GIVEN EXERCISE
Can you copy out the listing below word for word, leaving out no line?
□ □ □ □ □ □ □
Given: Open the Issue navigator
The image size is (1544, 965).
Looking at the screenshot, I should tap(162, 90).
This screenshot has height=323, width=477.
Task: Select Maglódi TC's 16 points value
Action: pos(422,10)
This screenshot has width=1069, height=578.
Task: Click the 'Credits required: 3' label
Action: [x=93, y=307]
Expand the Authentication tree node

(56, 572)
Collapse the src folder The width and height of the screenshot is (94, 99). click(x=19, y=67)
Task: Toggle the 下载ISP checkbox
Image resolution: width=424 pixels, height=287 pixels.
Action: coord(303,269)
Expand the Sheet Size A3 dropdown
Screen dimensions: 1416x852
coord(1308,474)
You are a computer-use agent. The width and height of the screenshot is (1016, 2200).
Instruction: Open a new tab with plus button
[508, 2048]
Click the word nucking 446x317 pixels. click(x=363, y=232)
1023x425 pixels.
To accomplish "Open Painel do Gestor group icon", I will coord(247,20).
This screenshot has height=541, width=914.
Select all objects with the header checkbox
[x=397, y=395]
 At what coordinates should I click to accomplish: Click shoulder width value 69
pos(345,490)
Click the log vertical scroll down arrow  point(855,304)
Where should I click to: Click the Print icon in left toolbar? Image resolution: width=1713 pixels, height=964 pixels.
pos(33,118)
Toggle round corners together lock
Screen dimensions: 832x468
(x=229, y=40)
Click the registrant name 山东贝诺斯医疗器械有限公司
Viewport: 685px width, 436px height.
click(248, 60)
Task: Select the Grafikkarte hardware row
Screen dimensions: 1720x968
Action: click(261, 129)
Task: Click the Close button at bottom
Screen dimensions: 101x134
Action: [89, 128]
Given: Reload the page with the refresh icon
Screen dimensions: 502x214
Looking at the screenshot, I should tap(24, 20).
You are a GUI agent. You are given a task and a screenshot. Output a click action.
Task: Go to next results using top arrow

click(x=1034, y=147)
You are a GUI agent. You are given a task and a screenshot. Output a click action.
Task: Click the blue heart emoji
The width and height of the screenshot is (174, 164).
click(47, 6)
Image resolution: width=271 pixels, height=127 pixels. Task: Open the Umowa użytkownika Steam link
□ □ □ □ □ □ □
RESPONSE TO THIS EXERCISE
Given: Open the Issue navigator
The image size is (1544, 965).
Looking at the screenshot, I should tap(162, 90).
This screenshot has height=323, width=477.
Task: Select Maglódi TC's 16 points value
Action: pos(422,10)
This screenshot has width=1069, height=578.
Task: Click the 'Credits required: 3' label
Action: [x=93, y=307]
Expand the Authentication tree node

(56, 572)
Collapse the src folder The width and height of the screenshot is (94, 99). click(x=19, y=67)
Task: Toggle the 下载ISP checkbox
Image resolution: width=424 pixels, height=287 pixels.
Action: coord(303,269)
Expand the Sheet Size A3 dropdown
Screen dimensions: 1416x852
coord(1308,474)
You are a computer-use agent. The width and height of the screenshot is (1016, 2200).
Instruction: Open a new tab with plus button
[508, 2048]
Click the word nucking 446x317 pixels. click(x=363, y=232)
1023x425 pixels.
To accomplish "Open Painel do Gestor group icon", I will coord(247,20).
This screenshot has height=541, width=914.
Select all objects with the header checkbox
[x=397, y=395]
 At what coordinates should I click to accomplish: Click shoulder width value 69
pos(345,490)
Click the log vertical scroll down arrow  point(855,304)
Where should I click to: Click the Print icon in left toolbar? Image resolution: width=1713 pixels, height=964 pixels.
pos(33,118)
Toggle round corners together lock
Screen dimensions: 832x468
(x=229, y=40)
Click the registrant name 山东贝诺斯医疗器械有限公司
Viewport: 685px width, 436px height.
click(248, 60)
Task: Select the Grafikkarte hardware row
Screen dimensions: 1720x968
Action: click(261, 129)
Task: Click the Close button at bottom
Screen dimensions: 101x134
Action: [89, 128]
Given: Reload the page with the refresh icon
Screen dimensions: 502x214
Looking at the screenshot, I should tap(24, 20).
You are a GUI agent. You are given a task and a screenshot. Output a click action.
Task: Go to next results using top arrow

click(x=1034, y=147)
You are a GUI agent. You are given a task and a screenshot. Output a click action.
Task: Click the blue heart emoji
The width and height of the screenshot is (174, 164).
click(47, 6)
Image resolution: width=271 pixels, height=127 pixels. Task: Open the Umowa użytkownika Steam link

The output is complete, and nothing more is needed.